To expand on MacMila's observation a bit, it seems to me there is an uncontrolled psychological variable that should be considered before extrapolating a fitness test to any competition context, because a person taking a fitness test typically shoots to pass the test, not to be the best of the test-takers. Consider my good-old-days, when before fire season we'd take the "step test" to determine cardiovascular fitness before our red cards could issue. So all winter along I'd plug a few miles in jogging, knowing from experience what it would take to pass the step test. But I also knew that the step test was a bare minimum/lowest common denominator sort of screening test, and between passing the test and the onset of active wildfire season, I'd ramp my jog up to a 7 mile run up a ridge that topped 8500' feet. But even then, I didn't care if I was the fittest firefighter in the government, but whether I was ready to give my 90% on a nasty fire in miserable conditions for 21 days. I was measuring myself against myself, not others, and that is a very different motivation than competing against others.

A S's avatar
Feb 15Edited

I read most of this piece and it seems to be missing the most important point - that people also engage in social behavior. Someone who is running recreationally with women is likely to try to match their speed. When I was running with a group, even if we separated, we definitely influenced each other.

Leslie MacMilla's avatar

That was very well done. Thank you.

You give the authors of the studies more credit than they deserve in referring to "objective" measures of performance. Running 1.5 miles is, obviously, dependent on motivation and effort, not just training. Every trans-identified athlete participating in studies like these knows (or can suspect) that the study's null hypothesis is that there is no difference in performance between a trained trans-feminine athlete like himself (or his more talented elite-level colleagues) and the female athletes he and they want to compete against. So he has every incentive to run less hard during his time on estrogen so that he will "prove" that null hypothesis by, lo and behold!, slowing down. Other supposedly objective tests like grip strength, vertical jump height, and maximal oxygen uptake are also rather obviously effort-dependent. (There are sub-maximal tests that use nomograms to predict MVO2 from heart rate and O2 uptake at any imposed exercise load. But nothing beats driving the subject until his O2 uptake stops increasing deep into anaerobic territory. That is agonizing. I get imaginary angina just thinking about it.)

The only truly objective test that motivates maximum performance that I'm aware of is forced swimming. A rat is put into a tub of water that he can't climb out of and you measure how long he lasts before he drowns. Next best is a varsity athlete trying to stay ahead of a coach yelling at him from his car and threatening to run him over if he flags.

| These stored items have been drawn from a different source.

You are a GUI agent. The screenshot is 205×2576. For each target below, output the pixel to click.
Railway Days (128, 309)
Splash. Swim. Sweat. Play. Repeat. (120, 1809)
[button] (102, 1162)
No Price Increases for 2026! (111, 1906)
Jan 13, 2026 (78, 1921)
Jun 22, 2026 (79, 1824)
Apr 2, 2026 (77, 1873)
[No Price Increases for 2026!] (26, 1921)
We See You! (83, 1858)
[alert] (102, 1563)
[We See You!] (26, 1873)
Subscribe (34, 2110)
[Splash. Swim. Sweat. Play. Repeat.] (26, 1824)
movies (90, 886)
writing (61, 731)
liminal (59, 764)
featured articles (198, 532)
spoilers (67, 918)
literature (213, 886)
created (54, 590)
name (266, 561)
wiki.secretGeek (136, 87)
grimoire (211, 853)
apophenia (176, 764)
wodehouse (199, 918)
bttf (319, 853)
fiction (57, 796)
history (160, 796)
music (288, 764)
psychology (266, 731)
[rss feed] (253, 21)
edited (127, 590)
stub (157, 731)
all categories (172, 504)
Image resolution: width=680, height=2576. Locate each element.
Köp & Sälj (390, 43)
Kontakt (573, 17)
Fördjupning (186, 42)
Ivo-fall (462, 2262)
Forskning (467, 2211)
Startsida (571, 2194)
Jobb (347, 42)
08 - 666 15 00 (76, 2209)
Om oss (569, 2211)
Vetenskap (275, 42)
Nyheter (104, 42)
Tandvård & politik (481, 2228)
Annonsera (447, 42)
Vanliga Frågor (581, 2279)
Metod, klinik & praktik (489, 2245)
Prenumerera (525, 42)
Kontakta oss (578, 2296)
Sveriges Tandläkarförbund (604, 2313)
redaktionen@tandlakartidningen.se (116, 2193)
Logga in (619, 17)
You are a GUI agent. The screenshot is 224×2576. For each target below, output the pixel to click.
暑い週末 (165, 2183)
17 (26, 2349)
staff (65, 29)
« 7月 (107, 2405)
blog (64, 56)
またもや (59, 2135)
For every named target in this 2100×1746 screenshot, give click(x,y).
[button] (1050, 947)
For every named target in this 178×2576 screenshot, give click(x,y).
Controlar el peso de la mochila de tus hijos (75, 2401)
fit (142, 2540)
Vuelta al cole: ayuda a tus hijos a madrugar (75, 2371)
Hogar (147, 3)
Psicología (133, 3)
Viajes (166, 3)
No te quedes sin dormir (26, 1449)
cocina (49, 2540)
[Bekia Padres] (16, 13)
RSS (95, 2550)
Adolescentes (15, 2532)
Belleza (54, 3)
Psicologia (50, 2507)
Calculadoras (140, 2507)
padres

I don't think coaches are allowed to do that anymore....

ShawnPG's avatar

Can we also assume that the participants knew the purpose of the study? It would be helpful - and telling - to see the informed consent.

James Smoliga, DVM, PhD's avatar

The BJSM study is a meta-analysis; one of >50 different studies. So, there is no one single consent form; it's from various studies.

I'm not too concerned about the research participants behaving differently to bias the results of the underlying studies. I do believe that the GAHT they undertook will cause a detriment to their physical performance; again that is biological.

But, my bigger point is that these studies represent basic physical fitness in the general population (or mildly trained individuals). These were not elite athletes, and the results from this study cannot be meaningfully applied to elite athletes, let alone be used to recommend policies related to competitive sport.

There is one study that did look at athletes; I will break that down separately.

ShawnPG's avatar

Yes, I get your primary point, I just find it hard to believe that the participants don’t see the bigger picture.